Last week’s Privilege Point described a court’s review of a lawyer’s conversation with a witness and its conclusion that none of the conversation deserved the heightened opinion work product protection. LaBudde v. Phoenix Ins. Co., No. 7:21-CV-197-FL-BM, 2025 U.S. Dist. LEXIS 3851 (E.D.N.C. Jan. 8, 2025).
On the same day, the court in SEC v. Princeton Alternative Funding, LLC, Civ. No. 21-12971 (RK)(JBD), 2025 U.S. Dist. LEXIS 3553 (D.N.J. Jan. 8, 2025), took a more expansive view.
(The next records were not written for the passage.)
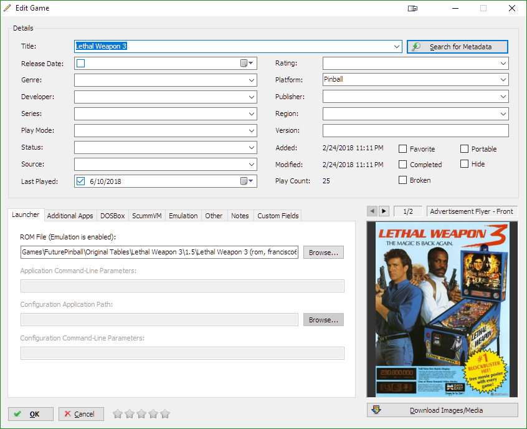Mark the game as Broken
The height and width of the screenshot is (429, 527).
(403, 180)
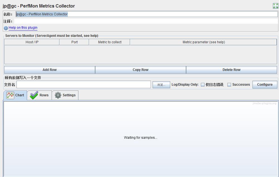The width and height of the screenshot is (279, 177).
Task: Switch to the Rows tab
Action: (x=39, y=95)
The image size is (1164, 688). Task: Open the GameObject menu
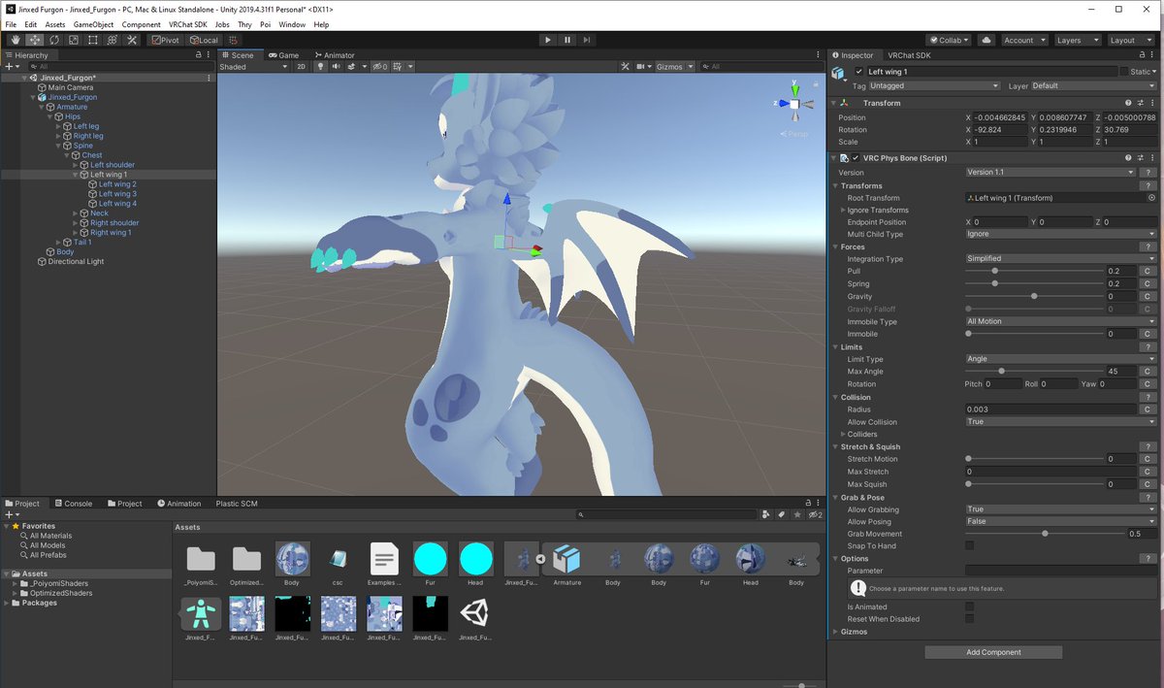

Defendant sought SEC lawyers’ interview notes “either verbatim or in substance” — but “exclusive of mental thought processes, observations, or comments.” Id. at *4 n.1. The court held that all of the SEC lawyers’ notes deserved “core opinion product” protection because “questions that the attorneys posed [reflect] their legal and investigative strategy in the selection of topics to cover, the order in which they were covered, and the framing of the questions.” Id. at *10-11. In other words, an adversary can’t try to overcome a litigant’s work product protection by saying that they just seek the interview notes’ factual portions — “because the attorney’s mental processes and conclusions are suffused throughout.” Id. at *8-9.
This critical difference between courts’ approaches should spur lawyers to check the pertinent court’s decisions. And wise lawyers might hedge their bets by segregating and clearly infusing with their opinions potentially harmful observations about witnesses’ recollections, demeanor, usefulness as a witness, etc.